§ THE PROBLEM
All that should appear is the line containing "870x654 pixels." and the lines after it in the records below, each reproduced exactly.

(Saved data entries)
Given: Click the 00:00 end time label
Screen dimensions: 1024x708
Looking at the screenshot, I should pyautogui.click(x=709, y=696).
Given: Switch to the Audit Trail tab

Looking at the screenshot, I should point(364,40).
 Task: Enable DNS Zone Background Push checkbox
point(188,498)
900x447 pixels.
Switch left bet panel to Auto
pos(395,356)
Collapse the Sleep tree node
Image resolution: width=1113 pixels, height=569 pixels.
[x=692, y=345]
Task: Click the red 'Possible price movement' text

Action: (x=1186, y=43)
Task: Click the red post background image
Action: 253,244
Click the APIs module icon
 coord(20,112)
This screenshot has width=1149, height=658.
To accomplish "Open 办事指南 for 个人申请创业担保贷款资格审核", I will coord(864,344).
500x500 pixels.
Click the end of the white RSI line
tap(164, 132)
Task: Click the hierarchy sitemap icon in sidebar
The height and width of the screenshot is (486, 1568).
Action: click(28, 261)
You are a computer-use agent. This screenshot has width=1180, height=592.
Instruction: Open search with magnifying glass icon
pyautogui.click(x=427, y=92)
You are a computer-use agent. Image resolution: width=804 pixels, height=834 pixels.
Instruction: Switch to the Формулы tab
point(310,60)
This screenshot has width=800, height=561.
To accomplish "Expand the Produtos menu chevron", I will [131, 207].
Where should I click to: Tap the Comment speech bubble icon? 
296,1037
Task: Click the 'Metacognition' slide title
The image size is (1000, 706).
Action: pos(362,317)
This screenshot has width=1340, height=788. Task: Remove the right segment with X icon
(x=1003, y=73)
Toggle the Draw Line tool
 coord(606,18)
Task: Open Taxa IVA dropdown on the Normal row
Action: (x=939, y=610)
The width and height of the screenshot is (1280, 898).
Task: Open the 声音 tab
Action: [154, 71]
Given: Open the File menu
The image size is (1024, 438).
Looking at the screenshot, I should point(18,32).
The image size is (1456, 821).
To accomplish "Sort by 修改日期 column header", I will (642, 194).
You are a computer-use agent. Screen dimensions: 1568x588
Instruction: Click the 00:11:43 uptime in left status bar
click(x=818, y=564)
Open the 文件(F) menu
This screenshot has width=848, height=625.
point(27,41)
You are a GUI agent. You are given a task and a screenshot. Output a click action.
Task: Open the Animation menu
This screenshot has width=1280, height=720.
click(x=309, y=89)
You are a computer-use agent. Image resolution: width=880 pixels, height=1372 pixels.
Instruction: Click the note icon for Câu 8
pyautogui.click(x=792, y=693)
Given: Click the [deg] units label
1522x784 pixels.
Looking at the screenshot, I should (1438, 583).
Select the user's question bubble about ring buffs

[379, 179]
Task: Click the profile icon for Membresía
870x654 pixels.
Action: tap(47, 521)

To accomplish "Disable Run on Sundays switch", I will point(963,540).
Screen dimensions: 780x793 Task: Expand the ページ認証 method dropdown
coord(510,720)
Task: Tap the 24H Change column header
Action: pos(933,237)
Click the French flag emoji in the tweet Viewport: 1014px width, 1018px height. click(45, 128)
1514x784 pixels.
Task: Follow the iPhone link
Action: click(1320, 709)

§ EXERCISE OUTPUT
870x654 pixels.
Action: tap(47, 521)

To accomplish "Disable Run on Sundays switch", I will point(963,540).
Screen dimensions: 780x793 Task: Expand the ページ認証 method dropdown
coord(510,720)
Task: Tap the 24H Change column header
Action: pos(933,237)
Click the French flag emoji in the tweet Viewport: 1014px width, 1018px height. click(45, 128)
1514x784 pixels.
Task: Follow the iPhone link
Action: click(1320, 709)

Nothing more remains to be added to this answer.